The forecasts are grim, but the oil patch is rarely predictable
HERE AT ALBERTA OIL, WE’RE ENTERING
the New Year with a new editor and likely a new era of turbulence in energy prices.
There’s a joke that energy analysts spend half their time predicting what will happen, and the other half explaining why what they said would happen, didn’t. To be fair, they live in a world of unknowns and unknowables, from wars and revolutions to weather and revolutionary technologies.
In my nearly two decades’ experience as an oil and gas journalist, I’ve learned that the only predictable thing about oil prices is that they are unpredictable.
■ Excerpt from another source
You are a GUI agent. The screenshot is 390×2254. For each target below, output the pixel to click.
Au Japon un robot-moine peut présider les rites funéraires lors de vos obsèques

I was living in Mexico in 1999 when the price of oil crashed to $10 a barrel, and The Economist said at the time that if the Persian Gulf states boosted production any further, it would hit $5 a barrel.
By 2005 I was working in Dubai when some economists claimed the sky-high oil price would tip the global economy into recession, triggering an oil price collapse. Hurricane Katrina was raging across the Gulf of Mexico and the record price that had them frightened was $70 a barrel.
Instead, by 2008 the price had doubled and Goldman Sachs analysts talked about $200 barrels within two years. (In 2015 the same bank said the price might drop to $20 a barrel in 2016).
At one OPEC conference I actually saw the price of oil drop when the cartel announced it was cutting production. Traders didn’t believe OPEC members would stick to their quotas.
It’s not just prices that are hard to predict. Earlier in the decade I read a market analysis research note about oil producing countries inflating their reserves figures – it sarcastically said Canada had massively boosted its reserves by “renaming tar as oil,” and dismissed Albertan crude as having no potential impact on markets.
As I watched Qatar building the world’s largest LNG plants, no one knew that Doha would soon face two very different kinds of revolutions: one in the Middle East and the other in North America’s shales. One fueled the fear factor, and the other made Qatar Petroleum and ExxonMobil pivot to export LNG from their Texan terminal, which was initially built to import it.
Alberta’s oil price fortunes are, of course, tied to oil pipelines. And they aren’t proving to be any more predictable. There is fierce opposition to every pipeline project proposal in Canada right now, and the Keystone XL’s fate hangs on a U.S. presidential election – and worse still, on a Republican Party that can only be described as volatile at best.
In Alberta, as a director of the Leduc #1 Energy Discovery Centre, I’ve learned from veteran oilmen and women how the astounding expertise, innovation and creativity deployed in the province’s oil patch makes it so resilient. They have lived through more booms and busts than I have. These veterans, and the slump-surfing executives featured in our 2016 C-Suite Energy Executive Awards, represent what’s great about Alberta’s oil industry. As the editor of Canada’s best energy magazine, I proudly carry Alberta Oil’s torch into this New Year and into our exciting future.